Rubriques
Renaissance en Paganie
Type de publication:
BookAuteurs:
Ferretti, AndréeSource:
L'Hexagone, Montréal, p.81 (1987)Texte complet:
La prose poétique de Ferretti permet le contact de deux figures qui, au demeurant, ont peu de chose en commun, mis à part leurs initiales H et A. En effet, tout semble séparer Hubert Aquin et Hypatie d’Alexandrie, leurs sexes respectifs et plus de mille cinq cents ans d’Histoire, entre autres. C’est sous les auspices d’une philosophe fictive, Élaine Rivière, qui prépare un travail sur Aquin, que Ferretti organise sa rencontre qui sera marquée par le langage et les idées. Tout au long de ce récit impressionniste, c’est la voix d’Hubert Aquin, surgie d’outre-tombe, qui s’adresse au lecteur quelques années après son suicide. À travers une série de monologues, le romancier québécois cherche, découvre et chérit le lien arbitraire, mais pas pour autant incroyable, qui l’unit à Hypatie. Aquin cherche d’abord à comprendre ce qui motive cette philosophe montréalaise qui tente de le rapprocher d’Hypatie sur un plan symbolique, à rebours de l’histoire et de la logique. Il se demande ce qui pourrait bien faire de lui un égal de la grande femme savante du Ve siècle. En engageant un dialogue avec Hypatie, il est en mesure d’échanger des idées et de découvrir des passions et des combats communs. Il se charge alors, avec un mélange de compassion et de crainte quant à l’avenir des hommes, d’expliquer à Hypatie ce qui s’est passé au cours des nombreux siècles qui les séparent. Comme elle, l’humain le fascine, par ses forces et ses faiblesses; comme elle, il est incapable de survivre à son ignorance et à ses folies. Aquin, sous la plume imagée de Ferretti, devient un être inassouvi, qui est « mort d’avoir manqué de mots, anéanti par le mutisme de son inspiration. » (p. 76) Un être qui en appelle à la sagesse millénaire d’Hypatie d’Alexandrie, digne représentante d’une ligne de pensée qui s’oppose aux dogmes et aux fanatismes de toutes les époques.

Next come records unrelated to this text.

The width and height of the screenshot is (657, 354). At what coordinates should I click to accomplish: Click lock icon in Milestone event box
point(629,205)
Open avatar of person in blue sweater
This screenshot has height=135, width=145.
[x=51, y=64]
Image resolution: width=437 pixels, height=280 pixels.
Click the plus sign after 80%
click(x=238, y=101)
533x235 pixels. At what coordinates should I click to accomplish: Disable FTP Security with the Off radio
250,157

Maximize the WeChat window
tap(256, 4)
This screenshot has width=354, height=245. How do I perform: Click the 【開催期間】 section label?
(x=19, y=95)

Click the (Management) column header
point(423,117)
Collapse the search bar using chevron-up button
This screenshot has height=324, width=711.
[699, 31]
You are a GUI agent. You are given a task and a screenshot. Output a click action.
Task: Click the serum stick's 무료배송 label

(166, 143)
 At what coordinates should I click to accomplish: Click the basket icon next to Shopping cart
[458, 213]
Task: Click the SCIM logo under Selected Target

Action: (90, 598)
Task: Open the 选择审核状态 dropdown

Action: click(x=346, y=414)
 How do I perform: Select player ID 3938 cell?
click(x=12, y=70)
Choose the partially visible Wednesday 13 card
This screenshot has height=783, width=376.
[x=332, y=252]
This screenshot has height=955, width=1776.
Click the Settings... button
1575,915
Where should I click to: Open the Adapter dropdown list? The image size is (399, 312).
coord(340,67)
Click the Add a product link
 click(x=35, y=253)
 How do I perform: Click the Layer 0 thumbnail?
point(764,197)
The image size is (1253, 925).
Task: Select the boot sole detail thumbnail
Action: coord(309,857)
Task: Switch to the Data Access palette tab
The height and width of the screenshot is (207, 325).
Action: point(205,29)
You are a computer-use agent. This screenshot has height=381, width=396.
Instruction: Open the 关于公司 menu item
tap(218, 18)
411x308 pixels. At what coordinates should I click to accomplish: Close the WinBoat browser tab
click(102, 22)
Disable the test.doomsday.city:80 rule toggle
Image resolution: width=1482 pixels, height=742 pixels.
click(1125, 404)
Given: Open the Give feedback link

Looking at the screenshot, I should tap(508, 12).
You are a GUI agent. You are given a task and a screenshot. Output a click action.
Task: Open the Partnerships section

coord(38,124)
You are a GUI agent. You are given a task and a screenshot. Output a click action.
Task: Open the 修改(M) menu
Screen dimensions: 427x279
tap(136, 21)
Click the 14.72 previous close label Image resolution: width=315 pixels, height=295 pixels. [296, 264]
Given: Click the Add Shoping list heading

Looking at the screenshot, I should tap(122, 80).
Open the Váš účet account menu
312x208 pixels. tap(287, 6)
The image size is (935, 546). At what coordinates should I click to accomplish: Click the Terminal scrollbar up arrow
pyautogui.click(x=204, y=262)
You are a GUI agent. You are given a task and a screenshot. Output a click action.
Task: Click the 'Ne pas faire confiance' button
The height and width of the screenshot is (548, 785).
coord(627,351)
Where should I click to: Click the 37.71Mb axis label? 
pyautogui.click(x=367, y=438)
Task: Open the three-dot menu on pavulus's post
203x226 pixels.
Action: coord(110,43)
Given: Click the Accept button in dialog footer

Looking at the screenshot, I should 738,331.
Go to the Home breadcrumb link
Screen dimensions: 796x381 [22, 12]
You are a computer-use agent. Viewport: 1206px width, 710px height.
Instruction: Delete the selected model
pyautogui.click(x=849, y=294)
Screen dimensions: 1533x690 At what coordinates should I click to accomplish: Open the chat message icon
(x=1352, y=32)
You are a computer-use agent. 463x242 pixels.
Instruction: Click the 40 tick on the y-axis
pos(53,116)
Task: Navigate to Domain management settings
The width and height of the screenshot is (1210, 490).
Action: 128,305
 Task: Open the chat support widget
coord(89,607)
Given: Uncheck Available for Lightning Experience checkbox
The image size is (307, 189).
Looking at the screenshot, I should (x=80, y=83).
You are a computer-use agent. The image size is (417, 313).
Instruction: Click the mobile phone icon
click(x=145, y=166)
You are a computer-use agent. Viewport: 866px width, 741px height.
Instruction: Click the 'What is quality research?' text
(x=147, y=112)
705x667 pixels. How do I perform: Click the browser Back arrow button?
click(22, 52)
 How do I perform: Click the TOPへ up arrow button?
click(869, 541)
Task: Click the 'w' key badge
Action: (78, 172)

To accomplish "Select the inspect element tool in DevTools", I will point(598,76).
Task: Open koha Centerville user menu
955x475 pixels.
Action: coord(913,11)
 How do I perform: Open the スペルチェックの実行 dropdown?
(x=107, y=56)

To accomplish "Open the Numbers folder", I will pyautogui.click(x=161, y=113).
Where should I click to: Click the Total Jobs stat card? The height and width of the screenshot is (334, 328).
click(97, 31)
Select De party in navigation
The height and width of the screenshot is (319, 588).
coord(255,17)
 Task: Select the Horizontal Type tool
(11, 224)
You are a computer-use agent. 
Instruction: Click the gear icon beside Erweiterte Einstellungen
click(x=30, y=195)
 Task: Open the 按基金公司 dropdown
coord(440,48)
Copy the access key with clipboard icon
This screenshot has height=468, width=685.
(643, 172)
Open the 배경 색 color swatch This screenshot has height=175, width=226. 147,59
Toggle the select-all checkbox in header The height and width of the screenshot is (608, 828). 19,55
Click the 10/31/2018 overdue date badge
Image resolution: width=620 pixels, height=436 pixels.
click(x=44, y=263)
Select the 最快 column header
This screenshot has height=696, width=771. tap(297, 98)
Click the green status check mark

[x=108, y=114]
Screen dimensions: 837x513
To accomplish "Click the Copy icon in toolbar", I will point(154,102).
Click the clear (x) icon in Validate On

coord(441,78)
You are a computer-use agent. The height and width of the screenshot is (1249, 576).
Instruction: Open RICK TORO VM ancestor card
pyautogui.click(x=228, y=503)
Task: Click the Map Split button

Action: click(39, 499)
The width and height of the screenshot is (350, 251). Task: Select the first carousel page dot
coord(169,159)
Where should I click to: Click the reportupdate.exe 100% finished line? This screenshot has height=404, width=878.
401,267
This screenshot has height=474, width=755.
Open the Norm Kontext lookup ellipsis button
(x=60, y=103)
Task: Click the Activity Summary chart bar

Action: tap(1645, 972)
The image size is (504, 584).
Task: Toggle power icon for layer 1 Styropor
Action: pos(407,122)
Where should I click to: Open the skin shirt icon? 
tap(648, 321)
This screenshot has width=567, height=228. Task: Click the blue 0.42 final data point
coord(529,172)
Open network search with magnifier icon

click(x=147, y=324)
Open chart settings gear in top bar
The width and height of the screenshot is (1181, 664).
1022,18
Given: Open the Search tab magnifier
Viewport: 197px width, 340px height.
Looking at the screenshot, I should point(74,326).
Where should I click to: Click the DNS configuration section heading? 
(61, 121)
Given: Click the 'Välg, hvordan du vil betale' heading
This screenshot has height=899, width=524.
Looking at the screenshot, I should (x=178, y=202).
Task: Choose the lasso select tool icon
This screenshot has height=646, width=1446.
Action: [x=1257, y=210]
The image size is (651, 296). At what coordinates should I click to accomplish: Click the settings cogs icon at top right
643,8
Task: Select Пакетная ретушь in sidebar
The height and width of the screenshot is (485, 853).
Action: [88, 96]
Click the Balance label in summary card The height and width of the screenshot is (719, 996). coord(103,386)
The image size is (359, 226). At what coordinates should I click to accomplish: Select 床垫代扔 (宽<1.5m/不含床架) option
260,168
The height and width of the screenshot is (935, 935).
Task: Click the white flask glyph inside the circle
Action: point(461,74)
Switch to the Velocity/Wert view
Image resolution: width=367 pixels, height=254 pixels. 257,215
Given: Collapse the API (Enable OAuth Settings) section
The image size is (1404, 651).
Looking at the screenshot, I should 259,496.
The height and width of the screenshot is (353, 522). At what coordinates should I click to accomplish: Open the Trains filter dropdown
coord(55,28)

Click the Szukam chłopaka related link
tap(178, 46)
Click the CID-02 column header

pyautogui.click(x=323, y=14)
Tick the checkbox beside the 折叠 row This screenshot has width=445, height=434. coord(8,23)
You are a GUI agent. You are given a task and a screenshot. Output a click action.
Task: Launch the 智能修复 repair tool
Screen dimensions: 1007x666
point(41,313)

Évidemment, le lecteur est en droit de se demander où, dans cette belle écriture, finit le pur échange d’idéaux universels et où commence le discours politique. Le rapprochement de deux grands penseurs n’en fait pas nécessairement des collaborateurs sur tous les niveaux. Autrement dit, n’est-ce pas où les ressemblances se terminent que les divergences prennent le dessus ? Une intelligence commune n’est pas garante d’une compréhension similaire de concepts comme patrie, nationalisme, peuple, égalité, etc. Au-delà d’une belle rencontre d’érudits, on peut voir poindre la dissension, les arguments contradictoires. Après tout, un être aussi incarné qu’Hubert Aquin aurait fait bien piètre figure dans la cour d’Hypatie, confrontée à sa rigueur et à ses disciples consciemment séparés des contingences temporelles et charnelles.